The packs chaffed our backs and the tight mass of sore muscles below our waist was a reminder us that we had legs and that they could do more than simply curl up under a canoe seat for thirteen hours a day. After a few days of this we reached Pike's Portage, a twenty-mile series of lakes and trails that people have been traveling for thousands of years. This was the route that would bring us from forests surrounding Great Slave Lake into the barren plains of the tundra, a raw and magnificent land that was one of the most anticipated portions of the trip.
The landscape was rapidly melting into an array of autumn colors. Willows and shrubs fanned out splotches of red, of orange and yellow over the once green landscape, marking the final breath of color before snow and ice came to dominate the area. Great Sandy eskers lined the banks, and as the Hanbury rushed to meet the Thelon River, it dropped over a series of waterfalls and tore violently through a canyon, features which made for several days of long, though magnificent, portaging.

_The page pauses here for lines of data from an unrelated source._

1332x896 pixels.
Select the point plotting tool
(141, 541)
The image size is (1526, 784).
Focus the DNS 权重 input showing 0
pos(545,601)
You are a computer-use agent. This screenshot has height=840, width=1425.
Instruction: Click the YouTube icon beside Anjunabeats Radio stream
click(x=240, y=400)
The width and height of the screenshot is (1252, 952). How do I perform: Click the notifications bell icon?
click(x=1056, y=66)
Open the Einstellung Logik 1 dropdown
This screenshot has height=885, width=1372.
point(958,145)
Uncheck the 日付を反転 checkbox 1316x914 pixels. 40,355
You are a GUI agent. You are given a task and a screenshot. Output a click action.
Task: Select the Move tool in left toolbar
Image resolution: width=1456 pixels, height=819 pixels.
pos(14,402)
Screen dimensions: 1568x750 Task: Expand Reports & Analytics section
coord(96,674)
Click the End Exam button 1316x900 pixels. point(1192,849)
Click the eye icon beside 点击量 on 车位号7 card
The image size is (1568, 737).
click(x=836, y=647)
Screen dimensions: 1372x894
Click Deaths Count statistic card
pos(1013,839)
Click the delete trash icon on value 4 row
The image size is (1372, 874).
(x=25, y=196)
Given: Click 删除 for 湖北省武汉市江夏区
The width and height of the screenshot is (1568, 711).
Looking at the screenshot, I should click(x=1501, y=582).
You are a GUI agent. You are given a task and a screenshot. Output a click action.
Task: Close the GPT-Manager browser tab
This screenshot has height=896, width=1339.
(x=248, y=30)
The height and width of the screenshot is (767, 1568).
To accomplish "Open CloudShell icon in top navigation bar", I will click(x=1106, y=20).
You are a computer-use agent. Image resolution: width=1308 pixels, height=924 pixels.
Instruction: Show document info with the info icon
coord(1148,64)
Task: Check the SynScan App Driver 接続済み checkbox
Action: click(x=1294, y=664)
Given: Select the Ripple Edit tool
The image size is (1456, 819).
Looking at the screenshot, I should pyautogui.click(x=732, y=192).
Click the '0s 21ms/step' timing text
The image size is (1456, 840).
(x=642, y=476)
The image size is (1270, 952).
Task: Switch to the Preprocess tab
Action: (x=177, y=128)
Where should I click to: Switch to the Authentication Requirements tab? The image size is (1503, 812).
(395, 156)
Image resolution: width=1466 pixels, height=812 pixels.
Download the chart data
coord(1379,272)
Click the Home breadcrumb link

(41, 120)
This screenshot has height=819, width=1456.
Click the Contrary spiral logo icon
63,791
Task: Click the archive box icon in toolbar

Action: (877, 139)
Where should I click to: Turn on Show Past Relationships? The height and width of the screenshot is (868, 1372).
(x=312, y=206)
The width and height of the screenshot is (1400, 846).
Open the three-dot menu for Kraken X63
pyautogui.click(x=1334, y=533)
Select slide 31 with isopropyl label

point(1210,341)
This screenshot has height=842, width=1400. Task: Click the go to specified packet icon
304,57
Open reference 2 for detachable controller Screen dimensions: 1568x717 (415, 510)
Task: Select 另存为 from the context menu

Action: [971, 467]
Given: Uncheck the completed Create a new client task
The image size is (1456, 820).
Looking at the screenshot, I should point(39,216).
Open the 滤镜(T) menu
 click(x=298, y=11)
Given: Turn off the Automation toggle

For the most part, the wind was calm, and this is what we needed, what we hoped for. We were able to paddle long days and clock over forty miles on lakes and many more on the river. Despite our need for a rest, for a day spent sleeping in tents and letting muscles and joints somewhat recuperate while the wind raged outside, we were more than happy to be moving faster than any of us expected. Our wildest hope was to get to Baker Lake on September eighth. We got there on the seventh.
The community of Baker Lake marks the end of the journey for most people who paddle the Thelon or Kazan River. We still had over two hundred miles before we would be done. Pushing our selves and taking advantage of the conditions we were so fortunate to have, had put us in a good position to finish the trip, to ensure our success. And so we set off across the north shore of Baker Lake, a dramatic and inhospitable area of gnarled rock and cold water. Utterly beautiful. We paddled hard, and paddled until the sun set. When it was calm, we paddled later, setting up tents and eating in the dark, only to wake up five, maybe six hours later as the sun rose.
Fresh water turned to salt water. Chesterfield Inlet swelled with ten to twelve foot tides. Here nature was reduced to its most elemental forms of rocks and water. Plant life was scarce, heroic in its ability to survive and live among such harsh beauty. Everyday my hands would continually cramp, and before we would even have lunch my fingers would feel like arthritic knobs of pain. Then there was my butt, just sore after the cumulative months of sitting. But this was all worth it. We were making unbelievable progress.
But again, luck was on our side. By the time we paddled onto the Hudson Bay, we had seen no bears, and to my disappointment, no seals and no beluga whales. On the morning of September 14th, it was only the four of us in our two canoes, bobbing over the undulating swell of the ocean, alone with the land and the water that circles and touches the far corners of the earth.
Cabins and rundown buildings began to appear along with the power lines and gas tanks outside of the community of Chesterfield Inlet. We paddled into the small harbor as the tide began to turn and come in. For the last time I stepped out of the boat and felt the blood rush to my wobbly legs. Steve, Winchell, Matt and I hugged and said little. 130 days after setting out with smoother faces and wider guts, we had made it.